Osmotic lysis of corpora cardiaca using distilled water reveals the presence of partially processed peptides and peptide fragments

A simple, single-step aqueous extraction method has been developed to study the neuropeptide content of small neuroendocrine organs. Perifusion of these tissues with deionized water causes osmotic bursting of the cells and release of their content into the surrounding fluid. The neuropeptides are immediately retained from the perifusion fluid using disposable C-18 cartridges. After one separation step and mass spectrometry, it was possible to identify a large number of known neuropeptides from the corpora cardiaca of Locusta migratoria (L). Also present in the extract were a number of neuropeptide fragments and two incompletely processed peptides. Using this method, a 959Da peptide present in the corpora cardiaca was sequenced de novo . The full sequence, deduced using Collision Induced Dissociation Tandem Mass Spectrometry (CID MS/MS), is Ser-Pro-Leu-Asp-Ala-His-His-Leu-Ala. This nonapeptide is predicted from the gene encoding the ion transport peptide precursor and from the gene encoding the ion transport-like peptide precursor.

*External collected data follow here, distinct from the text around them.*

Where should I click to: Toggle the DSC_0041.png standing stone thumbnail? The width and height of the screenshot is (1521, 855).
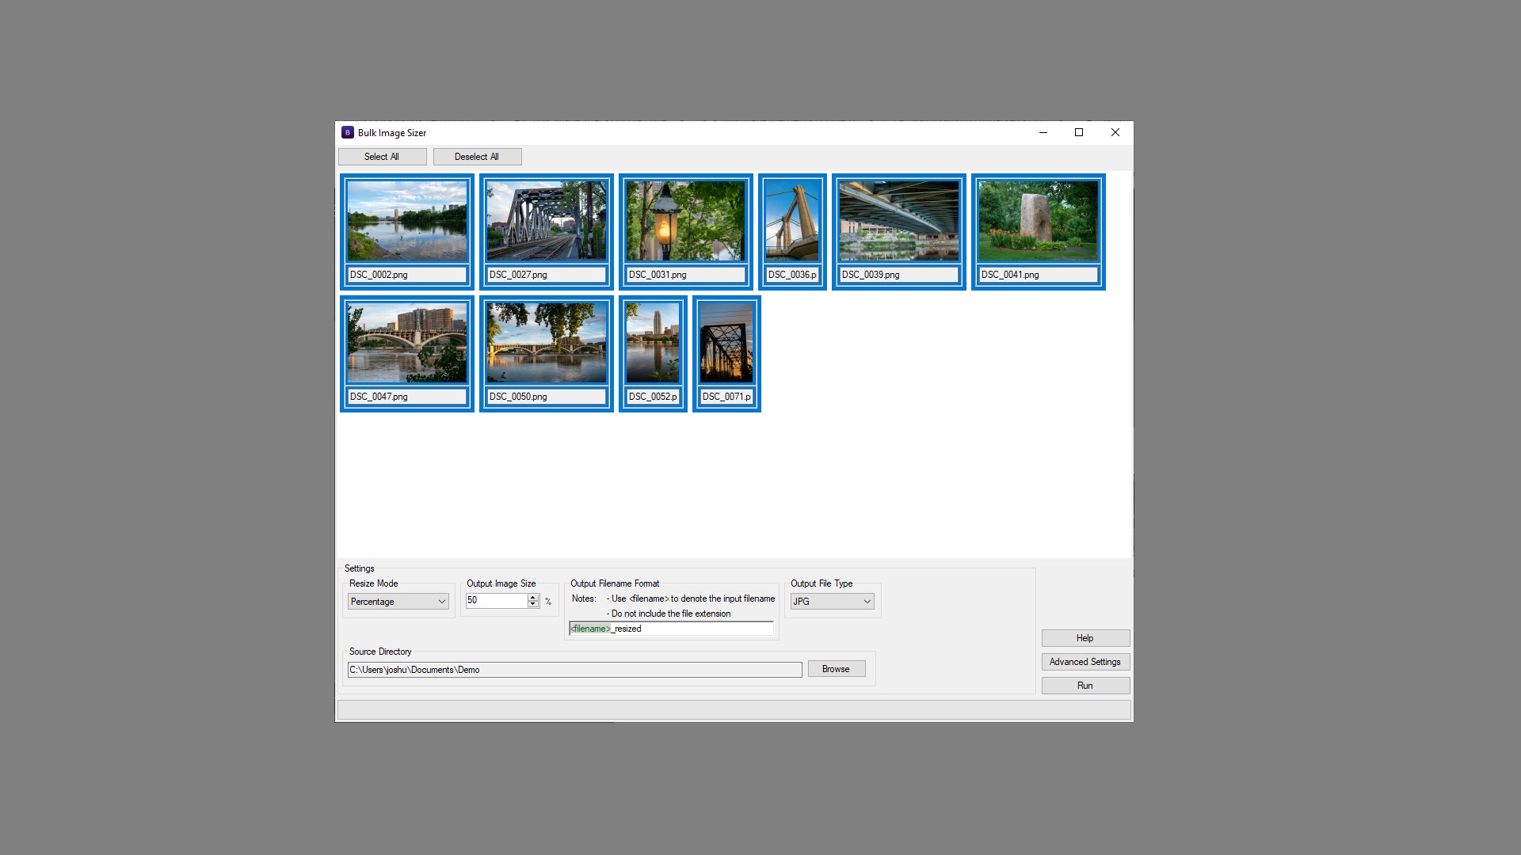[x=1038, y=221]
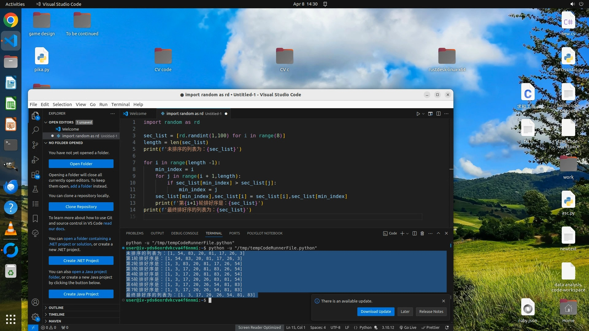Screen dimensions: 589x331
Task: Click the Download Update button
Action: (375, 311)
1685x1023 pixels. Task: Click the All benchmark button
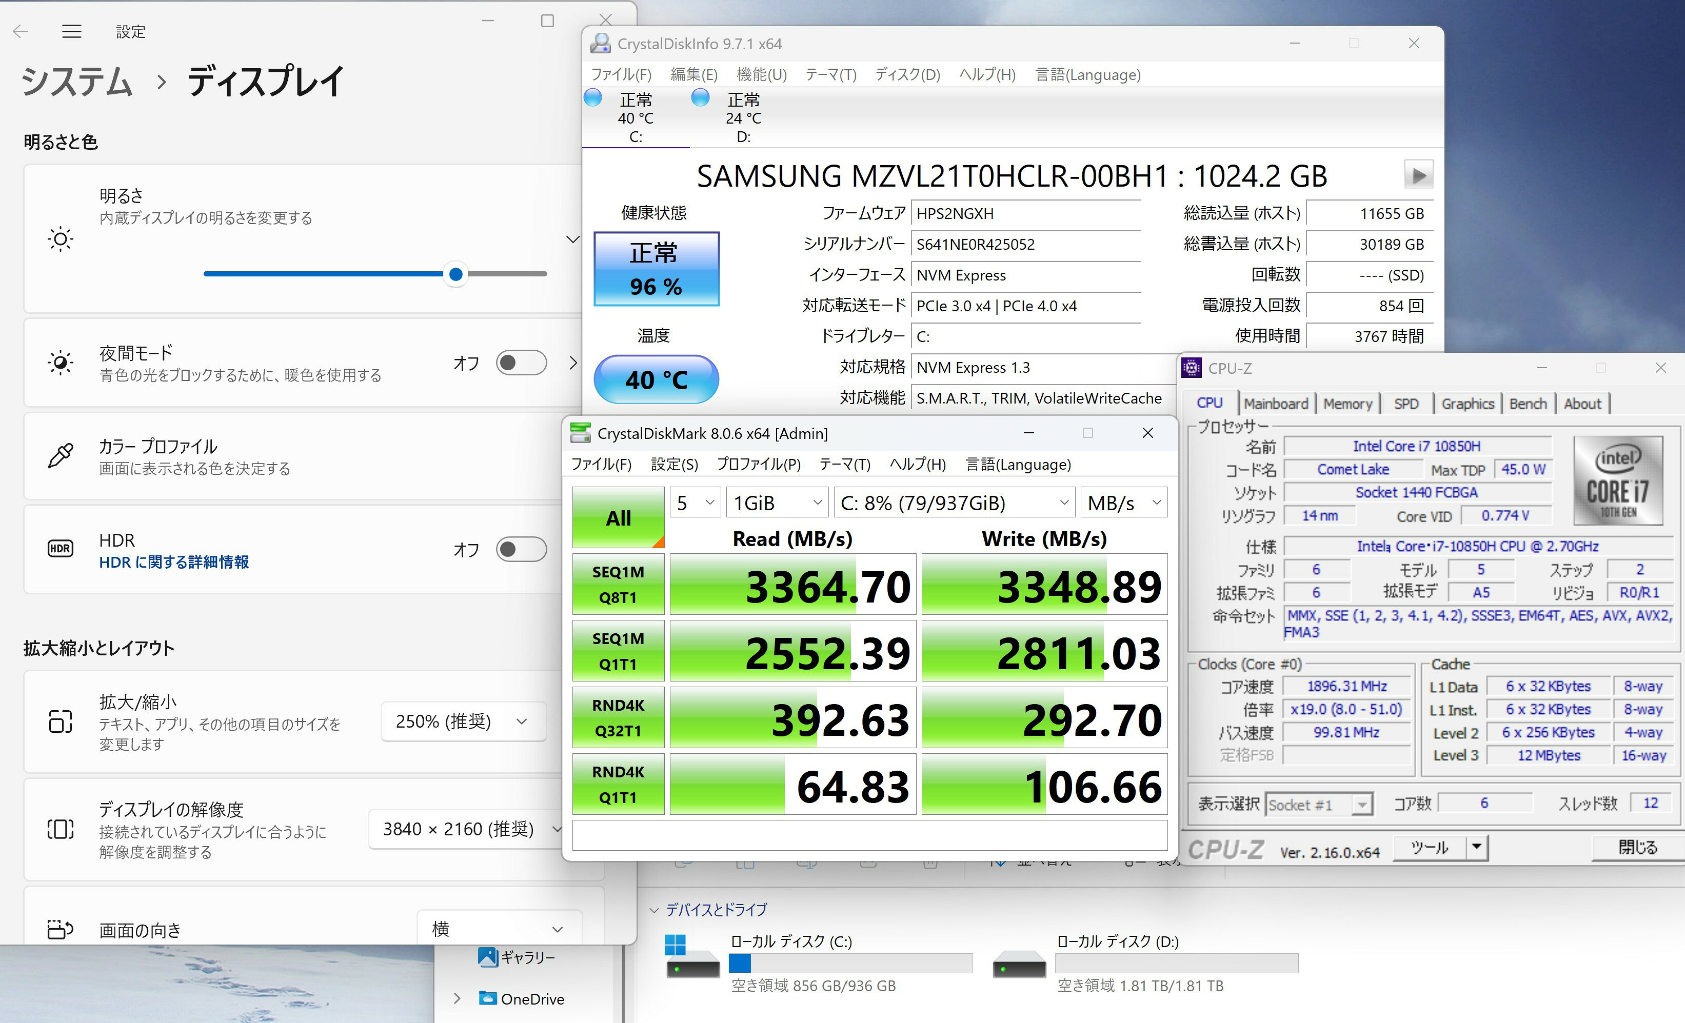(618, 518)
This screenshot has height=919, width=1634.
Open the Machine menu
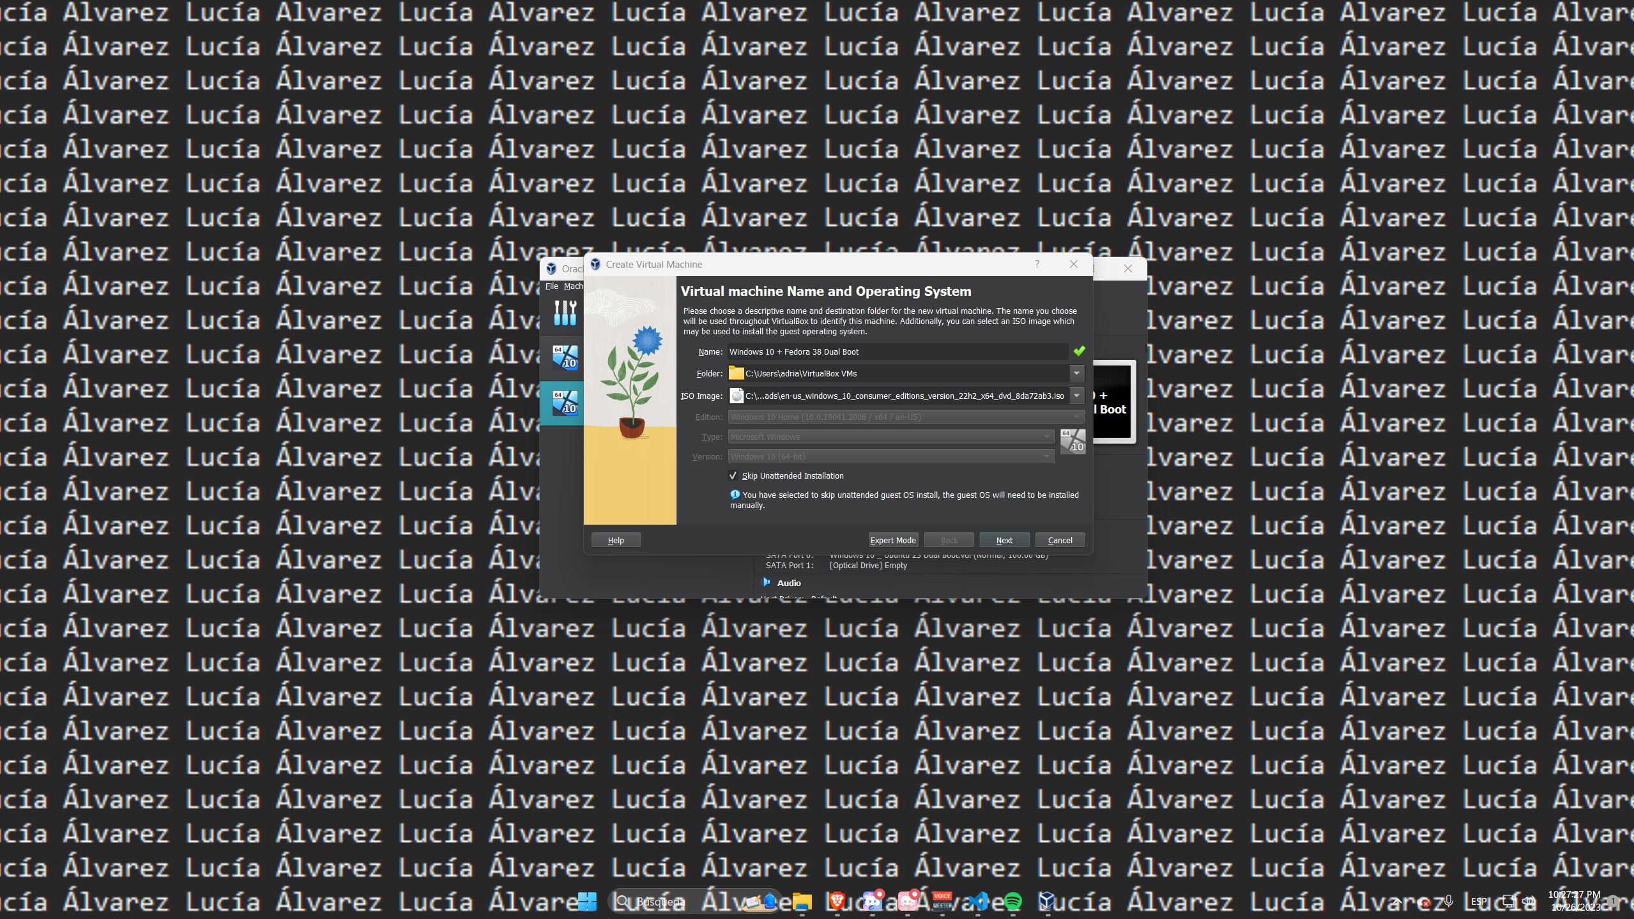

In both cases, this nonapeptide, which was named ion transport peptide-copeptide, is flanked by the signal sequence at the N-terminus and a dibasic cleavage site (Lys-Arg) at the C-terminus. This structural feature is common to many physiologically important locust preproneuropeptides and indicates that this copeptide might have a physiological function, but this is not yet known.